● BRIEF: Set down the line that has "Image resolution: width=525, height=2576." and each line beneath it, through the last line of the entries, exactly and with no others.

● RECORDS SHOWN:
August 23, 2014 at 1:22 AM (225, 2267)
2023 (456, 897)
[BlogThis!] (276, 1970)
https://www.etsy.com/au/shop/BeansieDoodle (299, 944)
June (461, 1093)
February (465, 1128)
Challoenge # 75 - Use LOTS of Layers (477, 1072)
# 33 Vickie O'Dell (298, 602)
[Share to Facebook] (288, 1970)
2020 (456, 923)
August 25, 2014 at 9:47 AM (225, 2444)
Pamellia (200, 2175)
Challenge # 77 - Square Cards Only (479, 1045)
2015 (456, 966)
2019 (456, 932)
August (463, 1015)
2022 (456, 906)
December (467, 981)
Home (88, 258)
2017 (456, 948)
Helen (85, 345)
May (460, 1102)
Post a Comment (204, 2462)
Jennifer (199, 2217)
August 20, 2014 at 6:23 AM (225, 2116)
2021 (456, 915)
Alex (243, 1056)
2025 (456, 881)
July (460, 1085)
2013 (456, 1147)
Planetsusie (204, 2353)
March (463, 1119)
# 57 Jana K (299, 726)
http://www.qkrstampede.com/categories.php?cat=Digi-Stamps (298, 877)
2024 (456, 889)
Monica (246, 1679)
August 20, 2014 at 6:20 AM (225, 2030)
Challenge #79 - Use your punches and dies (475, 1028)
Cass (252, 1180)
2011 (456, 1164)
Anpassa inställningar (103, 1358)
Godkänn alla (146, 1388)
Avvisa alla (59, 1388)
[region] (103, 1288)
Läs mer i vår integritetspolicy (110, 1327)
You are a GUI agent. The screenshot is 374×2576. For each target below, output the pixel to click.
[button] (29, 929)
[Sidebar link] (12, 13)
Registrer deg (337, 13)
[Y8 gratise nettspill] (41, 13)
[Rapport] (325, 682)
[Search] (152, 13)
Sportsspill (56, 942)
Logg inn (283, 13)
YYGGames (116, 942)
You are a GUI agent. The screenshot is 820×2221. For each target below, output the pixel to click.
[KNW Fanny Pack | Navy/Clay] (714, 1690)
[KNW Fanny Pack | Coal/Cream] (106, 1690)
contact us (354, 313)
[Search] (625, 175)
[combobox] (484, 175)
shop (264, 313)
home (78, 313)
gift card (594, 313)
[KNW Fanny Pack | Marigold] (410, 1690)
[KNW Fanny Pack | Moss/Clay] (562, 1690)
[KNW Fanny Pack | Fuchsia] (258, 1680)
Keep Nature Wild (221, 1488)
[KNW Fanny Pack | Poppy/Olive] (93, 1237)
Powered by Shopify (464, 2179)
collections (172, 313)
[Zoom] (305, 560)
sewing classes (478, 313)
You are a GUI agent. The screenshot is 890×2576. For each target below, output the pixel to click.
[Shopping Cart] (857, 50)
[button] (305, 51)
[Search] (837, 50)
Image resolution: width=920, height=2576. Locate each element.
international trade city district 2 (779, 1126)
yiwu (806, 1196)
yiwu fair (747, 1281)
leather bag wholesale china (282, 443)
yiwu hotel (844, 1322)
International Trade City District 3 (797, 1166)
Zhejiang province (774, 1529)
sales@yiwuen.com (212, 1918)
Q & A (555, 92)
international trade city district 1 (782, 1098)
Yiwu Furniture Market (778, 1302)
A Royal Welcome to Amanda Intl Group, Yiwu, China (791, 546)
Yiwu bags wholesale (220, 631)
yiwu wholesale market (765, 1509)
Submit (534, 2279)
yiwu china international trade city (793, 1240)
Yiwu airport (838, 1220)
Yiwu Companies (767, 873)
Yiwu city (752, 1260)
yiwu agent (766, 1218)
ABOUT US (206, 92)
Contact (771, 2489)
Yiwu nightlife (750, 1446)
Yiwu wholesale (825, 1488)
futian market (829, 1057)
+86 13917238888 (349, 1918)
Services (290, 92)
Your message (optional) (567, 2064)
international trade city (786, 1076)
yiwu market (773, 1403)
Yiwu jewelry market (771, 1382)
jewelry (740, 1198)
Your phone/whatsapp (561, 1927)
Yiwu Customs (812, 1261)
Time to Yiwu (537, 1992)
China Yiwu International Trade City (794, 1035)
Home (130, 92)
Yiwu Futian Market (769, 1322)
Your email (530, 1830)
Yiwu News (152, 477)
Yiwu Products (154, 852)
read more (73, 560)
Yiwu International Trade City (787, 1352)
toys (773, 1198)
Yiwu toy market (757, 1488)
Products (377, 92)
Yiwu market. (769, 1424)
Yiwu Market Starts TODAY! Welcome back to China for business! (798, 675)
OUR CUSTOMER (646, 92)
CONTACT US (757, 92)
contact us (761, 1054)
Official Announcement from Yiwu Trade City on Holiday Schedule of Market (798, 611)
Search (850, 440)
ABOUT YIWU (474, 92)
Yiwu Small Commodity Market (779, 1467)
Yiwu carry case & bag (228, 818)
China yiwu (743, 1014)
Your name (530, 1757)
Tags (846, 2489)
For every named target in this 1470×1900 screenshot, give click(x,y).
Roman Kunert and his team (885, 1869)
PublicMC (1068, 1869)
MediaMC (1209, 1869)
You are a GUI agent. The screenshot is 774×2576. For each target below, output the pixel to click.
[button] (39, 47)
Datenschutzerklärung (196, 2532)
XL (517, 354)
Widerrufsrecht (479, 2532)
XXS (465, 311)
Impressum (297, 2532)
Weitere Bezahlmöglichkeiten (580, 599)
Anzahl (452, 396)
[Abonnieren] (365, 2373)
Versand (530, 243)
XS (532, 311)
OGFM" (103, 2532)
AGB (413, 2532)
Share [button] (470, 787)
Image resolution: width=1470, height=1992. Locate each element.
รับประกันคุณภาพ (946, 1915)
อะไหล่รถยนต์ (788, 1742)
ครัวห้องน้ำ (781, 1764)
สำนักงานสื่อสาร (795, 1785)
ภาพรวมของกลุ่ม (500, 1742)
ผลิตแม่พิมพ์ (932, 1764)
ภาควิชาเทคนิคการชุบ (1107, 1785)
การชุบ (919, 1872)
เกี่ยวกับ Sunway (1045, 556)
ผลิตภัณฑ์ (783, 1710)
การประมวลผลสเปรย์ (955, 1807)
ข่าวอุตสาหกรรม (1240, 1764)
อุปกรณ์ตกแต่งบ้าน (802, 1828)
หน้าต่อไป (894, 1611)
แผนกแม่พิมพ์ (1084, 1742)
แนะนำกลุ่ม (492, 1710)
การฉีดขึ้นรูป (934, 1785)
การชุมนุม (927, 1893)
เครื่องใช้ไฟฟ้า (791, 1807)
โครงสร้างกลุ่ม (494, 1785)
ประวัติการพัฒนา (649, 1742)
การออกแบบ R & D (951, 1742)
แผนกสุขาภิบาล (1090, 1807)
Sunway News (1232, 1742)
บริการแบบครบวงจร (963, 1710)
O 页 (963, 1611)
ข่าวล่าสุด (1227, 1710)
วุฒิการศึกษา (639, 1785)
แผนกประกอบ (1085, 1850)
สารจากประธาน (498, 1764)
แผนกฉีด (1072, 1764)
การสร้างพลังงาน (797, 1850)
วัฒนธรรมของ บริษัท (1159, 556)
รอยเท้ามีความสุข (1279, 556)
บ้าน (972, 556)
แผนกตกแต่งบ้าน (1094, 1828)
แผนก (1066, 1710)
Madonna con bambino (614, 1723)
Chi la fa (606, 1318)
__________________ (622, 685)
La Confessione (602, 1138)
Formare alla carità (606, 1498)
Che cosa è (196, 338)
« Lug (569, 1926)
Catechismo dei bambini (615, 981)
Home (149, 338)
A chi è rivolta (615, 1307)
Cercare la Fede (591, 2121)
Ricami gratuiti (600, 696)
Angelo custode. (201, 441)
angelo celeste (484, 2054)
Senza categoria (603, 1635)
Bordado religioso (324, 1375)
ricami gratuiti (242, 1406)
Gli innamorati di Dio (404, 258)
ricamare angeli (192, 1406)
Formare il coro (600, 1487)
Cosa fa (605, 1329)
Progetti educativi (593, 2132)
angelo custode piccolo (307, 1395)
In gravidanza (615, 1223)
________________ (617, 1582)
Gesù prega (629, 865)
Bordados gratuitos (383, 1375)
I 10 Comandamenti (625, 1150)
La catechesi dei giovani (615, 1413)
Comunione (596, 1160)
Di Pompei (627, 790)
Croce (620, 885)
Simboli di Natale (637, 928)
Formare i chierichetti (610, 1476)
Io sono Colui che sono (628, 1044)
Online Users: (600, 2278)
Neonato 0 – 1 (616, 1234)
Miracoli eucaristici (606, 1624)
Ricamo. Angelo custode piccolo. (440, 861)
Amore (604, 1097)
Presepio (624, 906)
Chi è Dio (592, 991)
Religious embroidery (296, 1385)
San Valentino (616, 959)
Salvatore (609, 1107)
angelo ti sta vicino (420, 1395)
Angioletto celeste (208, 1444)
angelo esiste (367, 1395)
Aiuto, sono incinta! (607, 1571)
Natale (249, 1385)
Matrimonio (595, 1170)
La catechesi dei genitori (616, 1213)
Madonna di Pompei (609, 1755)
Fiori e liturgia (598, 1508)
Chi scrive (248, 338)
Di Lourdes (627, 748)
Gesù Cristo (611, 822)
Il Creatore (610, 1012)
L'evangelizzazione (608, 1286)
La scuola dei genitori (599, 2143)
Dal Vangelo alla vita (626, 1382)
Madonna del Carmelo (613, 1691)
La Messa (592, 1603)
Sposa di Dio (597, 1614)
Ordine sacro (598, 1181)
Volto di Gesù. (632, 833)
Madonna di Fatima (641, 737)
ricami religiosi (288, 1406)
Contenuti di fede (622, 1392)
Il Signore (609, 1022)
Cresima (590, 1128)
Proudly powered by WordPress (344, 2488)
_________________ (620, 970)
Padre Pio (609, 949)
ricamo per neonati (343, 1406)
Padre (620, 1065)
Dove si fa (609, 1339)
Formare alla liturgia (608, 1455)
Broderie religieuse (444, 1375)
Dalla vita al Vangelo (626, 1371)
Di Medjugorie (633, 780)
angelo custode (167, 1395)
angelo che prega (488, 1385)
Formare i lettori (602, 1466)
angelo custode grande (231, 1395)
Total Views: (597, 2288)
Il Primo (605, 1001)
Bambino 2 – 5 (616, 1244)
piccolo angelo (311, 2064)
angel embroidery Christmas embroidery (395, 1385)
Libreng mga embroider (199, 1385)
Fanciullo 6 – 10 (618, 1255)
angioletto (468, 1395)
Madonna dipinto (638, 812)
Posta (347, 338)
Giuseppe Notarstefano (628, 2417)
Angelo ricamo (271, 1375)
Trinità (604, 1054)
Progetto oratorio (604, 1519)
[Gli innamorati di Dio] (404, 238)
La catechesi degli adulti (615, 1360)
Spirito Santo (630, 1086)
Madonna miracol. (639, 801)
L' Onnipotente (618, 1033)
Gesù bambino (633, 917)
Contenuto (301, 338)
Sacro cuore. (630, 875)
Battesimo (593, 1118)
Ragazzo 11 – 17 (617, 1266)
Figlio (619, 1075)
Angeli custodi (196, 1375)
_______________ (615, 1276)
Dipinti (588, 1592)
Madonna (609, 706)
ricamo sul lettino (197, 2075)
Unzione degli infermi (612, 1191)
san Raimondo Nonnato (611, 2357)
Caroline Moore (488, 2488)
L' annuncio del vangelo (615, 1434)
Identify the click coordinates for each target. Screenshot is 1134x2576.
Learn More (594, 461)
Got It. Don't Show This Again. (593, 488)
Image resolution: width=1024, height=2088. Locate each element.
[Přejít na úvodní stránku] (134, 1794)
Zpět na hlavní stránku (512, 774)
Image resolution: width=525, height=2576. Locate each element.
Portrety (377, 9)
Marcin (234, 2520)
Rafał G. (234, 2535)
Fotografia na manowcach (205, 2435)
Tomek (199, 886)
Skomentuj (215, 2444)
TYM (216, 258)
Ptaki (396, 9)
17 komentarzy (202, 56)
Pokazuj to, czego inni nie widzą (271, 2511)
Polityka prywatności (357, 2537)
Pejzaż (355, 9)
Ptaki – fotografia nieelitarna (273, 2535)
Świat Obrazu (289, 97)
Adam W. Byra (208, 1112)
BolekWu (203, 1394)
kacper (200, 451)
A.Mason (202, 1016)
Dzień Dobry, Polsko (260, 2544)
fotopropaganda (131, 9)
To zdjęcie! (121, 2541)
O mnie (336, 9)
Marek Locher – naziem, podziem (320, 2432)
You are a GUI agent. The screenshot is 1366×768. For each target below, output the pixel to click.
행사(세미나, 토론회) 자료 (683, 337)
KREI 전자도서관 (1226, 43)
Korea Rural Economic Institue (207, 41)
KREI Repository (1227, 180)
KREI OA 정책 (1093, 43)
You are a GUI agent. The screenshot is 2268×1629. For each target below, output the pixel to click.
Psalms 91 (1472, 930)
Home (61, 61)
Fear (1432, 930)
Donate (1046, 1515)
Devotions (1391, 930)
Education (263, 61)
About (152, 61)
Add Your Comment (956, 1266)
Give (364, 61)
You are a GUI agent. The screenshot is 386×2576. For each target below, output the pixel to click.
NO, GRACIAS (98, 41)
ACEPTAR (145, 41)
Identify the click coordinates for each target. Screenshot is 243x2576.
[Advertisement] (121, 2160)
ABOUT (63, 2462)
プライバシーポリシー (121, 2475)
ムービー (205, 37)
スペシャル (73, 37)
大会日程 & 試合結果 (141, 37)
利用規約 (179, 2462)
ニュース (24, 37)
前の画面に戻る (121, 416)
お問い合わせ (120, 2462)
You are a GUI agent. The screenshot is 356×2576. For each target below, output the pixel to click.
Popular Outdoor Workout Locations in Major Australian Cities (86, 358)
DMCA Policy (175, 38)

● TASK SOLUTION:
Image resolution: width=525, height=2576. Locate each element.
Portrety (377, 9)
Marcin (234, 2520)
Rafał G. (234, 2535)
Fotografia na manowcach (205, 2435)
Tomek (199, 886)
Skomentuj (215, 2444)
TYM (216, 258)
Ptaki (396, 9)
17 komentarzy (202, 56)
Pokazuj to, czego inni nie widzą (271, 2511)
Polityka prywatności (357, 2537)
Pejzaż (355, 9)
Ptaki – fotografia nieelitarna (273, 2535)
Świat Obrazu (289, 97)
Adam W. Byra (208, 1112)
BolekWu (203, 1394)
kacper (200, 451)
A.Mason (202, 1016)
Dzień Dobry, Polsko (260, 2544)
fotopropaganda (131, 9)
To zdjęcie! (121, 2541)
O mnie (336, 9)
Marek Locher – naziem, podziem (320, 2432)
You are a GUI agent. The screenshot is 1366×768. For each target below, output the pixel to click.
행사(세미나, 토론회) 자료 (683, 337)
KREI 전자도서관 (1226, 43)
Korea Rural Economic Institue (207, 41)
KREI Repository (1227, 180)
KREI OA 정책 (1093, 43)
You are a GUI agent. The screenshot is 2268×1629. For each target below, output the pixel to click.
Psalms 91 (1472, 930)
Home (61, 61)
Fear (1432, 930)
Donate (1046, 1515)
Devotions (1391, 930)
Education (263, 61)
About (152, 61)
Add Your Comment (956, 1266)
Give (364, 61)
You are a GUI agent. The screenshot is 386×2576. For each target below, output the pixel to click.
NO, GRACIAS (98, 41)
ACEPTAR (145, 41)
Identify the click coordinates for each target. Screenshot is 243x2576.
[Advertisement] (121, 2160)
ABOUT (63, 2462)
プライバシーポリシー (121, 2475)
ムービー (205, 37)
スペシャル (73, 37)
大会日程 & 試合結果 (141, 37)
利用規約 (179, 2462)
ニュース (24, 37)
前の画面に戻る (121, 416)
お問い合わせ (120, 2462)
You are a GUI agent. The screenshot is 356×2576. For each target below, output the pixel to click.
Popular Outdoor Workout Locations in Major Australian Cities (86, 358)
DMCA Policy (175, 38)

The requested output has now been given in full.